[Excerpts from a dataset]
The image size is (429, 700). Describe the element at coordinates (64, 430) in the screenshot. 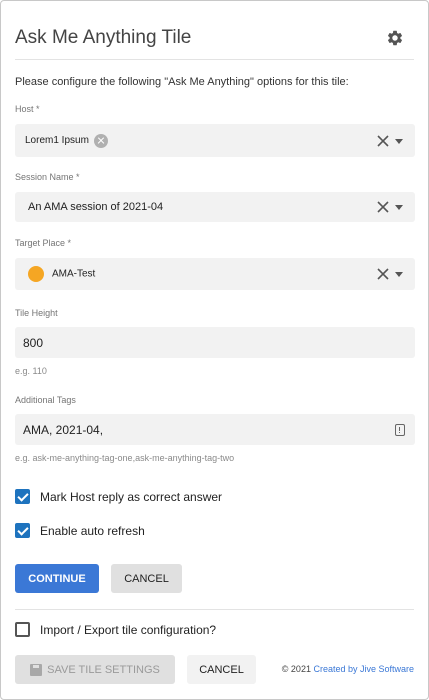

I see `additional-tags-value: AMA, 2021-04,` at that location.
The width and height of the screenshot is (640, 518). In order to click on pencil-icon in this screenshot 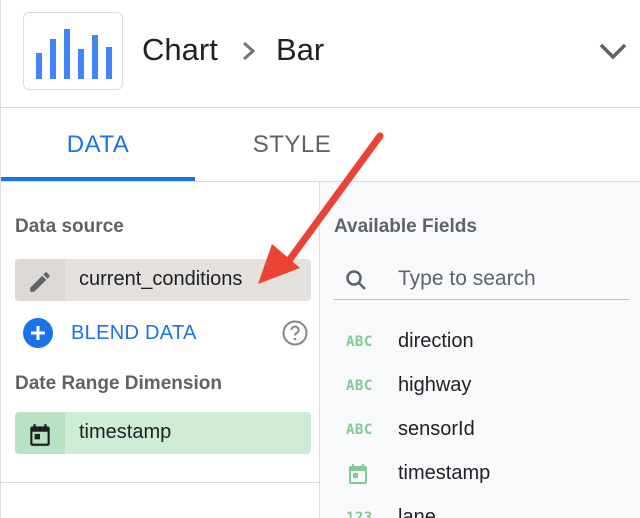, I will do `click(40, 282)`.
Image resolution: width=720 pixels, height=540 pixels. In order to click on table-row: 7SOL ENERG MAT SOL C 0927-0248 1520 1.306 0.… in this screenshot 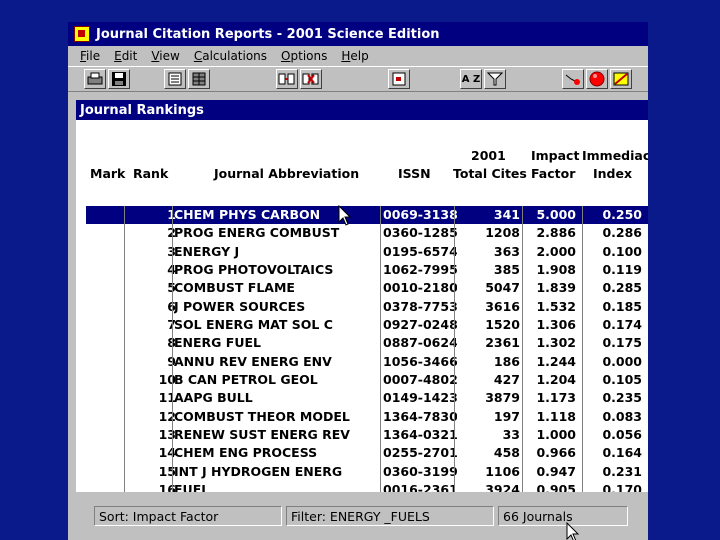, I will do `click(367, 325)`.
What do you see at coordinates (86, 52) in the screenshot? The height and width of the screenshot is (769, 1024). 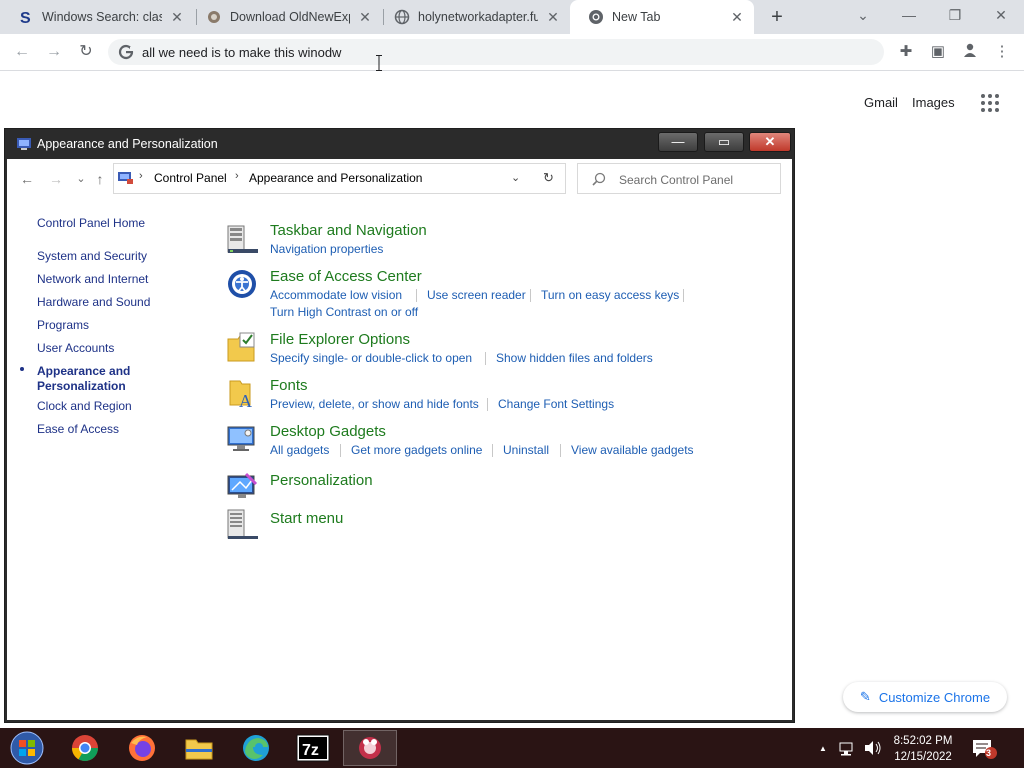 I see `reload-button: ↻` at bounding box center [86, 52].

### Exercise objective:
Change "Describe" to "Identify" in the material from its beginning through the line containing "at that location.", keeping everything else the same. Leave the pictures out of your answer.

### Response to the exercise:
The image size is (429, 700). Identify the element at coordinates (64, 430) in the screenshot. 

I see `additional-tags-value: AMA, 2021-04,` at that location.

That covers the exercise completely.